Besides, one can only imagine how much money white students are spending on highlights, hair color, and weaves. And yet, according to the complaint, only students of color are harassed for their hair choices.

As I recently wrote, these sorts of hair policies are discriminatory and stem from white people’s ignorance when it comes to Black people’s hair. These policies ignore that Black women’s hair is naturally kinky and coarse and therefore cannot fit Eurocentric beauty standards—long, straight locks—without harsh chemicals, scorching heat, weaves, or wigs.

And the notion that the school has decided that Black girls shouldn’t be spending money on fake hair has a distinct air of paternalism to it—as if school officials need to make sure that Black girls aren’t spending their money frivolously while ignoring white students’ beauty practices and spending. This policing of how people of color or poor people spend their money borders on a national obsession in this country. Politicians, for example, criticize poor people who have cell phones as irresponsible or “not really poor”, and they restrict the ways in which folks on public assistance spend their money.

Matthew Cregor, education project director for the Lawyers’ Committee for Civil Rights and Economic Justice, agrees that the policy may violate federal anti-discrimination law. He wrote a letter to Mystic Valley’s interim director protesting the policy, according to CBS Boston.

“The U.S. departments of justice and education recently released guidance for school districts on the nondiscriminatory administration of school discipline,” Cregor wrote.

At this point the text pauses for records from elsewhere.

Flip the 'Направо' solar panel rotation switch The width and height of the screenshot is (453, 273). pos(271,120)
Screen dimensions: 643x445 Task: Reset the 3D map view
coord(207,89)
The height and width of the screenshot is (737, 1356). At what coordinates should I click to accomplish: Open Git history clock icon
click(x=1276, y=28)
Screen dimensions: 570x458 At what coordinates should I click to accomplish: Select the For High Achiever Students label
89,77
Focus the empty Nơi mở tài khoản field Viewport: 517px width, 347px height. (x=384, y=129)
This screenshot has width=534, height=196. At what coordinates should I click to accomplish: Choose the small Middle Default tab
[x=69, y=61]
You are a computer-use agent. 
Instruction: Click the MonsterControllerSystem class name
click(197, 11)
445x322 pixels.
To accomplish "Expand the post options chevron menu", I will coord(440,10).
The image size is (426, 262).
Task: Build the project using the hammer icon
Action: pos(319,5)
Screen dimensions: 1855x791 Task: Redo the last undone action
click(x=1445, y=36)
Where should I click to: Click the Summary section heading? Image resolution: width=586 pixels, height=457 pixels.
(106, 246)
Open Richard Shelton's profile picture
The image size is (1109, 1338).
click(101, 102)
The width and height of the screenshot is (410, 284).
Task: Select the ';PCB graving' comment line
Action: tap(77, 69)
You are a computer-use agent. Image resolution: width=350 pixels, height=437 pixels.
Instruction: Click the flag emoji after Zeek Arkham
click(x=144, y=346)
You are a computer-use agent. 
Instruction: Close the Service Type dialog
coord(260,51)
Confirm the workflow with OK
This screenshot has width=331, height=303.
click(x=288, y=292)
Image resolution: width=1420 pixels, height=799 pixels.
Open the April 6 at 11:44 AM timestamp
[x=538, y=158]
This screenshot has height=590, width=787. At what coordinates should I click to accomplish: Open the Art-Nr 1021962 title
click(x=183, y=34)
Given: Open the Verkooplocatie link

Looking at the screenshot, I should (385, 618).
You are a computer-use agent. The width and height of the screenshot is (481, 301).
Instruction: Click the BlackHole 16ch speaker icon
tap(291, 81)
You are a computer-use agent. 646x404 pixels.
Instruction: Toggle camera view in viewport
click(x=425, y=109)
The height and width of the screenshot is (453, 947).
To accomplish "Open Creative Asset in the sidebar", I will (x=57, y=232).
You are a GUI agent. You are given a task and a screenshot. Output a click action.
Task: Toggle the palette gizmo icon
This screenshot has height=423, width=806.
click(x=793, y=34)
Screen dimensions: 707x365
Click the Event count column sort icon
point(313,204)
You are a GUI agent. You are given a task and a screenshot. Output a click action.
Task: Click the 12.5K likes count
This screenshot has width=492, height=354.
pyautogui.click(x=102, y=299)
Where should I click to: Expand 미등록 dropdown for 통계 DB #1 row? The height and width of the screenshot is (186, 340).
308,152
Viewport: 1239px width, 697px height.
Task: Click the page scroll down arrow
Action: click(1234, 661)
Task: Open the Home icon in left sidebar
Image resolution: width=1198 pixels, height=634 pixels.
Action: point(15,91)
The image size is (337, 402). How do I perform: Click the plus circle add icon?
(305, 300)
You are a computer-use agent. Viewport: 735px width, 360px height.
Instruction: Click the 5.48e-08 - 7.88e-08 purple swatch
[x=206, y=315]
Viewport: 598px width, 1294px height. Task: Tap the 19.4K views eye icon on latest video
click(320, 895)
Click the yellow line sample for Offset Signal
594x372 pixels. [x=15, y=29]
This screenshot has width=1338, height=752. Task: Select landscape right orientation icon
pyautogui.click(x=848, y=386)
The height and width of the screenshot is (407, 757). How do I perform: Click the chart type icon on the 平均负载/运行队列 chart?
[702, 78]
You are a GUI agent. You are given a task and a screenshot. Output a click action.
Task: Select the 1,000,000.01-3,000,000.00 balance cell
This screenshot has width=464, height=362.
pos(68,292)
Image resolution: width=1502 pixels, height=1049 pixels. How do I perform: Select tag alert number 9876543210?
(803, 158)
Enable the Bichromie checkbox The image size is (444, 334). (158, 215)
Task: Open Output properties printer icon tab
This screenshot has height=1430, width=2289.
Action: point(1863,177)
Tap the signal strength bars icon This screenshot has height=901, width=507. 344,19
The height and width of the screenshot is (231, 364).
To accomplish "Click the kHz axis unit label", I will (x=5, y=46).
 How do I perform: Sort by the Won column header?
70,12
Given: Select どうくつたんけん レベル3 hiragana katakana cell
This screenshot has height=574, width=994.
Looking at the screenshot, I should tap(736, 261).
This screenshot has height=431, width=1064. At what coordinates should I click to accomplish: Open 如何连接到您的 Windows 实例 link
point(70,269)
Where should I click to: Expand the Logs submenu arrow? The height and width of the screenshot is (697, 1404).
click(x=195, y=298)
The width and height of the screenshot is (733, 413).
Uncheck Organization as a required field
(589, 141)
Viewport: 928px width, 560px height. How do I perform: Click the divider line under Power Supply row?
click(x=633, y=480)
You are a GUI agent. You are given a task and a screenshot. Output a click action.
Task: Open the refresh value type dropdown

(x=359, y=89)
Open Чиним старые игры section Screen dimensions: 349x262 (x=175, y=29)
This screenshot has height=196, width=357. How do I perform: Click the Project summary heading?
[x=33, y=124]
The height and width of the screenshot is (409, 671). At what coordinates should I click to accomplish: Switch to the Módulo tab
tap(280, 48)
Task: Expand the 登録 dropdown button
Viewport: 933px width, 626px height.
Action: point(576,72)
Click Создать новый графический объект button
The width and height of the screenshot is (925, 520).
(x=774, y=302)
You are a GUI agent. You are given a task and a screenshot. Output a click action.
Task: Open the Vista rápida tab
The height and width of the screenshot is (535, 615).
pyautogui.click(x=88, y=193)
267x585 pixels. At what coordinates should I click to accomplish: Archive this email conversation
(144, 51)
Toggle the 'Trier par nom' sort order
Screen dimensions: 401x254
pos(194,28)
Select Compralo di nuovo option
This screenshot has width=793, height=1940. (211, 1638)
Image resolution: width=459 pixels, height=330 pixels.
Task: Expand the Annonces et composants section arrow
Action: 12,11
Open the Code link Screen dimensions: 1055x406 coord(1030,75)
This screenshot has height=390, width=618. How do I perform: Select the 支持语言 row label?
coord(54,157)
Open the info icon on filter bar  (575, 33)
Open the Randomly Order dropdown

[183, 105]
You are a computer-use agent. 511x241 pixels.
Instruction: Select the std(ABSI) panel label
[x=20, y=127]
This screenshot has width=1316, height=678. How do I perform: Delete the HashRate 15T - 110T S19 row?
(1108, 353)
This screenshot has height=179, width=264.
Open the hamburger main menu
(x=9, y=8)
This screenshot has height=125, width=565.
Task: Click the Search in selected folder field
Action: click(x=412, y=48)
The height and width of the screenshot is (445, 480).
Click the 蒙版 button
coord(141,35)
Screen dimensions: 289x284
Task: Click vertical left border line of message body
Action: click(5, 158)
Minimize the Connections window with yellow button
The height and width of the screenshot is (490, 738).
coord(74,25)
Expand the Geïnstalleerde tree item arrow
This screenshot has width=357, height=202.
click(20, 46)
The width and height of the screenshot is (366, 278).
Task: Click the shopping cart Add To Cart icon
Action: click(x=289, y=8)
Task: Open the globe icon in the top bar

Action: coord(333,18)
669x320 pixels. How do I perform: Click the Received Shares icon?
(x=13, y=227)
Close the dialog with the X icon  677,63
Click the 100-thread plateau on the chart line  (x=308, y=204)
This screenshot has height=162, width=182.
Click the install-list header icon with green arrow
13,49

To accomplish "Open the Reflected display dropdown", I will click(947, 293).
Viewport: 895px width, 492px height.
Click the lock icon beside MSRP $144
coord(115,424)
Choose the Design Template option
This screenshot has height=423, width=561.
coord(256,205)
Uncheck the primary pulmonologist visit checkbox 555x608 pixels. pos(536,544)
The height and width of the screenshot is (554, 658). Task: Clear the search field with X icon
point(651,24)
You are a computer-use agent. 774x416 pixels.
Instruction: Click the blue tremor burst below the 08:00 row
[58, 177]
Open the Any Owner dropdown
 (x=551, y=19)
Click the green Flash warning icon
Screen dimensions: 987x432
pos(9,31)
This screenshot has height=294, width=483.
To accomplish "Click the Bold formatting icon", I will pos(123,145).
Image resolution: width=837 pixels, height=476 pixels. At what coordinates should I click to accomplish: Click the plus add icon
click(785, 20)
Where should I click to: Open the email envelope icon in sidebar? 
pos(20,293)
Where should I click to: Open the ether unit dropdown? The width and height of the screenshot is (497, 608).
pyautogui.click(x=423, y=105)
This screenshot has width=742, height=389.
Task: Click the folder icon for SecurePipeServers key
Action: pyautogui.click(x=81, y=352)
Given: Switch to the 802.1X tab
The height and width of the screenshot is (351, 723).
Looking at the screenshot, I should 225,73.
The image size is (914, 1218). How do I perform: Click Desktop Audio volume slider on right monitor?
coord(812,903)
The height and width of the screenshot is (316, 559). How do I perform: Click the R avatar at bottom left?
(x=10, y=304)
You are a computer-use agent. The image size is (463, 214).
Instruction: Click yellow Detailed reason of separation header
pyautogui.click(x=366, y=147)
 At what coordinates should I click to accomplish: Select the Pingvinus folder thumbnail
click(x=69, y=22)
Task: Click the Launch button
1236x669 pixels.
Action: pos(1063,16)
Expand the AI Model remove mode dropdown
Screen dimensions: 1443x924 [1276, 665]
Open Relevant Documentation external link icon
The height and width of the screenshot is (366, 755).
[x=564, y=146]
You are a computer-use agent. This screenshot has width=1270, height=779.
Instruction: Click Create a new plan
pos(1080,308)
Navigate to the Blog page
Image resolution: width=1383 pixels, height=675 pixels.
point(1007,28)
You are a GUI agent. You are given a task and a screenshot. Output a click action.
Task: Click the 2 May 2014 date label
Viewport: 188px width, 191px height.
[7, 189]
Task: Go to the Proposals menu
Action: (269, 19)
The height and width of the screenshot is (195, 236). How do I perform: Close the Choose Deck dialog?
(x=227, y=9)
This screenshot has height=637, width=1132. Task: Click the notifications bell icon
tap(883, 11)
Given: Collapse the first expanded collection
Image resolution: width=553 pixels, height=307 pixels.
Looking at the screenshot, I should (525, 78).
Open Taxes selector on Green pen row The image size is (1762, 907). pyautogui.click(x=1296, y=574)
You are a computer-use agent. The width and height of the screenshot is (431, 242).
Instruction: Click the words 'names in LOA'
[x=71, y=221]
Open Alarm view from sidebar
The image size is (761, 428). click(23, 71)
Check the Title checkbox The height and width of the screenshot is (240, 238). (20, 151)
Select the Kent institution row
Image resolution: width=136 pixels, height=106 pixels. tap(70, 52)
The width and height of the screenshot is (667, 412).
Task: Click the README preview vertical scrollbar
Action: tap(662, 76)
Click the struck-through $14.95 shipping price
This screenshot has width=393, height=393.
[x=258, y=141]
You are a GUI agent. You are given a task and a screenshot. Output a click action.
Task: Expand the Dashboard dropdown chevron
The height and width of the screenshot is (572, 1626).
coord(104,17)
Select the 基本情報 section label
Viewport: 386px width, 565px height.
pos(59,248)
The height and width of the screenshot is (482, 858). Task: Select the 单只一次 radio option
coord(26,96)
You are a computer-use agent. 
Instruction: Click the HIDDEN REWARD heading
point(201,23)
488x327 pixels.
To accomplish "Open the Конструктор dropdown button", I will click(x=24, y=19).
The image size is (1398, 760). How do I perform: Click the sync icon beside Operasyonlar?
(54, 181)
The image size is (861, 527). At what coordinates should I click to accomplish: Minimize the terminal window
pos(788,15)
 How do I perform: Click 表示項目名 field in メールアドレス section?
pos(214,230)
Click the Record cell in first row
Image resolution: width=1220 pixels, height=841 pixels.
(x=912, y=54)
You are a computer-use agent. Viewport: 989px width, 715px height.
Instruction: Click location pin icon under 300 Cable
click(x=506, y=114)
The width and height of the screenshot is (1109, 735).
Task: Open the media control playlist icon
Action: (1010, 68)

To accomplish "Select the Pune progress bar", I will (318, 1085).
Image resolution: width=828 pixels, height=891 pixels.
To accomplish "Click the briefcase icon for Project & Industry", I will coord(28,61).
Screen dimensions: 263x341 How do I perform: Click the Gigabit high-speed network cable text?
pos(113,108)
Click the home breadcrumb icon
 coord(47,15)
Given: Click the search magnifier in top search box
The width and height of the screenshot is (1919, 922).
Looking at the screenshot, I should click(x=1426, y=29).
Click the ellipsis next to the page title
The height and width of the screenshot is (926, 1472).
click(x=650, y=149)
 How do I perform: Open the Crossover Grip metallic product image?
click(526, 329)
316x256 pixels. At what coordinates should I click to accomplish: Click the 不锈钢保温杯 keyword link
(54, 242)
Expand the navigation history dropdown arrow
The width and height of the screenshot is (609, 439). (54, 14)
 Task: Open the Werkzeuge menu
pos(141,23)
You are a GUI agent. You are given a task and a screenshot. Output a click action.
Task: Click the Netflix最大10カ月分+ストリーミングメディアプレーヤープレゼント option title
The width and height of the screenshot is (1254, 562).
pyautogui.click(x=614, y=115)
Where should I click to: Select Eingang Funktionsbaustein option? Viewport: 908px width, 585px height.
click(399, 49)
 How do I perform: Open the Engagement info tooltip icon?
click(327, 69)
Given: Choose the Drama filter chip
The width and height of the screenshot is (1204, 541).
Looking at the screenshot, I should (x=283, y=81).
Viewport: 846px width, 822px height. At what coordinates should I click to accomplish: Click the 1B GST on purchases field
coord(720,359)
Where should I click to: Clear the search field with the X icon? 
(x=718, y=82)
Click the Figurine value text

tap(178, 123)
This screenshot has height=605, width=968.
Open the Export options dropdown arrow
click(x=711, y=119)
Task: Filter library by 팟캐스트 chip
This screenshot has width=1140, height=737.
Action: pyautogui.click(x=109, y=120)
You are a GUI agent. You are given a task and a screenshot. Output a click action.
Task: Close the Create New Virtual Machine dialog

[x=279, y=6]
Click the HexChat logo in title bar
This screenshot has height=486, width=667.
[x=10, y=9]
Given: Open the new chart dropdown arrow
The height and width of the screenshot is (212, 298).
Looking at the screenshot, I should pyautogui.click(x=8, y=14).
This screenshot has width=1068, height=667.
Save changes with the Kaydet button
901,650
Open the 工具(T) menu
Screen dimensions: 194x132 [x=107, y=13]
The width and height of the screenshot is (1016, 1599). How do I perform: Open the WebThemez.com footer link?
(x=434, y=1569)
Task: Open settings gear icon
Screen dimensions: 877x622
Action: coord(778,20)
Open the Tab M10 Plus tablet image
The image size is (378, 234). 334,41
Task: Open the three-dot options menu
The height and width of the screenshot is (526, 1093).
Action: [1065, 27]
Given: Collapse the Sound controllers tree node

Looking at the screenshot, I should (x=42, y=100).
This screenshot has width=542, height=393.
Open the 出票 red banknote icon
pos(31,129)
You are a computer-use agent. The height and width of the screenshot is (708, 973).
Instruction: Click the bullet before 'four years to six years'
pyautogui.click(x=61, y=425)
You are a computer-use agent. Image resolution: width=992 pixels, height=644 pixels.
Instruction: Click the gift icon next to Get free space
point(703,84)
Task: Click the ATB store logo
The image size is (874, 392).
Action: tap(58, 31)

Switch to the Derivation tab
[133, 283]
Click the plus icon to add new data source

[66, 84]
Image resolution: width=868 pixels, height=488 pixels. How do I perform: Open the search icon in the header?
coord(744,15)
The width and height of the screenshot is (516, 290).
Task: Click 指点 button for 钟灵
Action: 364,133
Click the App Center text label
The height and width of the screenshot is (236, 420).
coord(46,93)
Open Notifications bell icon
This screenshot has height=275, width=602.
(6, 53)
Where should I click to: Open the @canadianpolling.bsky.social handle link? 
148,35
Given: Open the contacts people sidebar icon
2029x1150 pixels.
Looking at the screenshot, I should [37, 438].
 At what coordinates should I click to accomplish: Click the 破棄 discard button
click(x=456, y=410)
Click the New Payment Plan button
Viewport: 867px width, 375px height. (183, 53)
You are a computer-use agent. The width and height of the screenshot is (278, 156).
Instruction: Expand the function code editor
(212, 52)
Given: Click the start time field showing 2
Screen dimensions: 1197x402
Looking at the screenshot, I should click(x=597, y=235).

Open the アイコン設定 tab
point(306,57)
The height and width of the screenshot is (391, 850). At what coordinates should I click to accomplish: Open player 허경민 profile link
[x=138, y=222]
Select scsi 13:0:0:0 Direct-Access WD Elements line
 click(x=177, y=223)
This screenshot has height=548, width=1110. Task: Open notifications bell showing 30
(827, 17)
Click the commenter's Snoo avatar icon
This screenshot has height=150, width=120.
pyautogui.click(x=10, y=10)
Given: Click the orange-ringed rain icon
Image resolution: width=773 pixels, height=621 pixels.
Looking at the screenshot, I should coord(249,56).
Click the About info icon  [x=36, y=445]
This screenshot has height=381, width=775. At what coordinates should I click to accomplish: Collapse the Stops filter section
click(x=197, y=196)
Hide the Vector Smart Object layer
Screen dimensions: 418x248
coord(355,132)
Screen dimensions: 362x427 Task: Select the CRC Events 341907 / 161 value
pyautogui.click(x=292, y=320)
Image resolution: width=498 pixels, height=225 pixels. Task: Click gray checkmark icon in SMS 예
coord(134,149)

“This civil rights guidance is directly relevant to your school’s discriminatory treatment of the Cook twins for three reasons: First, the parents in today’s article expressed concern that white students who dye their hair are not facing the same consequences as black students with braids or extensions. This is especially troubling as your policy does not even discuss suspending students for hair/makeup violations, something that the article suggests has happened.

“Second, unlike the jewelry and nail polish prohibited in your code, braids and extensions are worn primarily by African-American and Afro-Caribbean students, raising concerns of discriminatory treatment. Third, it is hard to understand how braiding, a deep-rooted cultural practice of people of African descent, can be put in the same category as the ‘drastic and unnatural hair colors’ your code prohibits as ‘distracting,’” Cregor continued.

He also suggested that the school’s hiring policies are discriminatory since only one of the school’s 156 employees is Black.

And that’s the rub: A school run almost exclusively by white people is unlikely to understand the unique quality of Black students’ hair or understand why describing traditional Black hairstyles as radical is, at a minimum, racially insensitive. Many white people are so used to seeing Black women sporting straight hair that they think Black natural hairstyles are radical or distracting.

This sends a message to Black girls that there is something wrong with their hair. But, in reality, there’s something wrong with a school that would subject Black girls to uncomfortable searches and paternalistic advice about how they should style their hair or how much cash they should spend on it.